Neoprene is flexible material and stretches to fit body contours. The fit of a wetsuit, which serves as your second skin, and its sealing portions must be in place, to maintain the warmth of this water layer. It must not allow cold sea water to constantly seep in, making it impossible to maintain the water layer temperature.
WETSUIT VS. DRYSUIT VS. SEMI-DRY WETSUIT
Wetsuits are made of neoprene, a heat insulator. The wetsuit allows water to seep inside the suit, traps the water; the body heats the water layer inside between the suit and skin, and slows down the amount of heat the wearer loses.
Drysuits are made from material which is tri-laminated and waterproof. Unlike wetsuits, drysuits are baggy. Water does not penetrate any part of the drysuit. These are used in very cold water, as in the Arctic and Antarctic regions.
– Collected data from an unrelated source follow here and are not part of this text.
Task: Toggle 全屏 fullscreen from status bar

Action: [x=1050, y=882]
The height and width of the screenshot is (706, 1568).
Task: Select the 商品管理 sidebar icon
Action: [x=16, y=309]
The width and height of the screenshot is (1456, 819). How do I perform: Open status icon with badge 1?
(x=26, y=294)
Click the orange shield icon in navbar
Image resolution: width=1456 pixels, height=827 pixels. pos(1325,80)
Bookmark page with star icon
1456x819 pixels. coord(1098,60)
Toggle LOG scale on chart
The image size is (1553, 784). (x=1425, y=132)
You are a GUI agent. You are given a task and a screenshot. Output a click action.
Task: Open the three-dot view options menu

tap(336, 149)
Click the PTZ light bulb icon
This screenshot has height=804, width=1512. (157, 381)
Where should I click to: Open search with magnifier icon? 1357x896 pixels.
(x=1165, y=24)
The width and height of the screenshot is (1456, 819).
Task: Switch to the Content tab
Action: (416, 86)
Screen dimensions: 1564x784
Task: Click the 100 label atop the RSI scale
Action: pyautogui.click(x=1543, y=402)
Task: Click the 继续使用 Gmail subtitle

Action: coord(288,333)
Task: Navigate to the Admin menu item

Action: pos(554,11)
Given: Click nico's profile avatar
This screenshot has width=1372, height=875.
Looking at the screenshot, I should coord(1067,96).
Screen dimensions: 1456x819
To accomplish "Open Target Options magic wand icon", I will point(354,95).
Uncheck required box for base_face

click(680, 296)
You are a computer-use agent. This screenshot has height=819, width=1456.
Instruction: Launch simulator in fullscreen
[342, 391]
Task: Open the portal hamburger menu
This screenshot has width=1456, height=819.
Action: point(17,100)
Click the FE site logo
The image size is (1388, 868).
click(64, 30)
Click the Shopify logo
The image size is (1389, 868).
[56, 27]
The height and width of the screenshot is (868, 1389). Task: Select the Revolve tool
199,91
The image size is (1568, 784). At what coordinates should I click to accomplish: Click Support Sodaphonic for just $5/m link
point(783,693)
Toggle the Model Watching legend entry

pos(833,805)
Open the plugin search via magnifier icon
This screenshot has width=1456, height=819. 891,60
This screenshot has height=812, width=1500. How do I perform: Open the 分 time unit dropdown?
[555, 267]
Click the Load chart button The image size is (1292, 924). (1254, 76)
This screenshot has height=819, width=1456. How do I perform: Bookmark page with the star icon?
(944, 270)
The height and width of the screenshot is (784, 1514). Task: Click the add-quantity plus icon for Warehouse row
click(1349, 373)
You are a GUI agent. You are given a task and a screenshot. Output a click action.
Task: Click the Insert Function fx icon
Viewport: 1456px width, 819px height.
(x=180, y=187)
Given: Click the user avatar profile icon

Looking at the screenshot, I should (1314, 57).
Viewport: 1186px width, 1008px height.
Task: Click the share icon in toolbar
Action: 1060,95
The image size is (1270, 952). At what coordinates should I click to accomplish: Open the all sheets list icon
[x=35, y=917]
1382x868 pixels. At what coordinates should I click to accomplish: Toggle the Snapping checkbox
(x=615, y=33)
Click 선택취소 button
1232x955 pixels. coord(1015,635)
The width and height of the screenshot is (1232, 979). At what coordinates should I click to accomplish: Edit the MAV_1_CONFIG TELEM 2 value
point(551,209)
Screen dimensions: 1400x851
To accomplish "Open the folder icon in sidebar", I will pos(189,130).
Drysuit is a full-body design that is entirely water-tight. Drysuit material is neoprene or synthetic rubber and has a very tough outer shell. The wearer's neck and wrists are secured with flexible rubber seals or gaskets, to prevent water from entering. There are two parts to the seals, an inner and outer seal. Each part has a flexible rubber membrane around the skin to prevent entry of water. These membranes are flexible so the wearer can move easily. The zipper of the main suit is waterproof.
And since the drysuit fully keeps out water, the wearer can wear any clothes underneath.
A disadvantage of a wetsuit is that is not able to completely prevent the heated water from escaping. And cold sea water enters the suit, replacing the warm water. To address this problem, there are now semi-dry suits, made possible by modern wetsuit technology such as special seams, seals, fleece . Or latex and rubber seals are sewn in to these semi-dry suits to prevent the escape of heat.
TYPES OF WETSUITS
All types are made of neoprene. Wetsuits mainly aim to keep divers warm underwater, in different weather conditions, different seasons.
Types vary according to the thickness level of neoprene to adjust to each season or regional climate.
Wetsuits for warm water diving are between 2 - 4 millimeters thick
Wetsuits for moderately cold water diving are between 5 - 7 millimeters thick
Full length suits are called "steamers" and cover your whole body until the joints of your feet. Cover the entire arms until the wrists. Can be worn with a hood, diving gloves, booties. Used by divers in cold water dives.
Shorties or shorty suits cover the torso of wearer with short sleeves and short leggings. Shorties cover the torso, a portion of the arms up to the mid-biceps and a portion of the legs onto the middle of thigh. They offer least warmth and are worn for protection from sea creature stings and sun damage. Used by surfers and snorkelers in warm tropical beaches
A pair of trunks with a dive vest for shallow dives. A full wetsuit is not needed in warm climates, as in the Middle East.
1 piece wetsuit covers the entire body, except for the wrists and ankles. Material is neoprene, with insulation properties. It is light in weight.
2-piece wetsuit are usually for cold waters. The first piece, or bottoms, covers the torso and legs down to the ankles. The second piece, or tops, covers the torso and arms, onto the wrists. Added insulation around the torso makes it warmer than a one-piece wetsuit. Divers in cold weather prefer this double layer at the torso that ensures that the central core is warm.
DO WETSUITS KEEP YOU DRY?
Wetsuits are made of neoprene foam. Neoprene can be produced in open-cell form or in closed-cell form. Closed-cell form is waterproof. With this, fact we can state that wetsuits can keep you dry. Taking it further to wetsuit seams. Seams connect two or more wetsuit panels with thread. To have a waterproof seal, panels can be glued together. Seams can be reinforced by applying rubber seal and neoprene tape on high-end wetsuits. These are different from flatlock or overlock stitching, mostly done on shorties and summer wetsuits, which are not glued nor waterproof. Taped seams do not allow water to enter. This way, wetsuits keep you warm.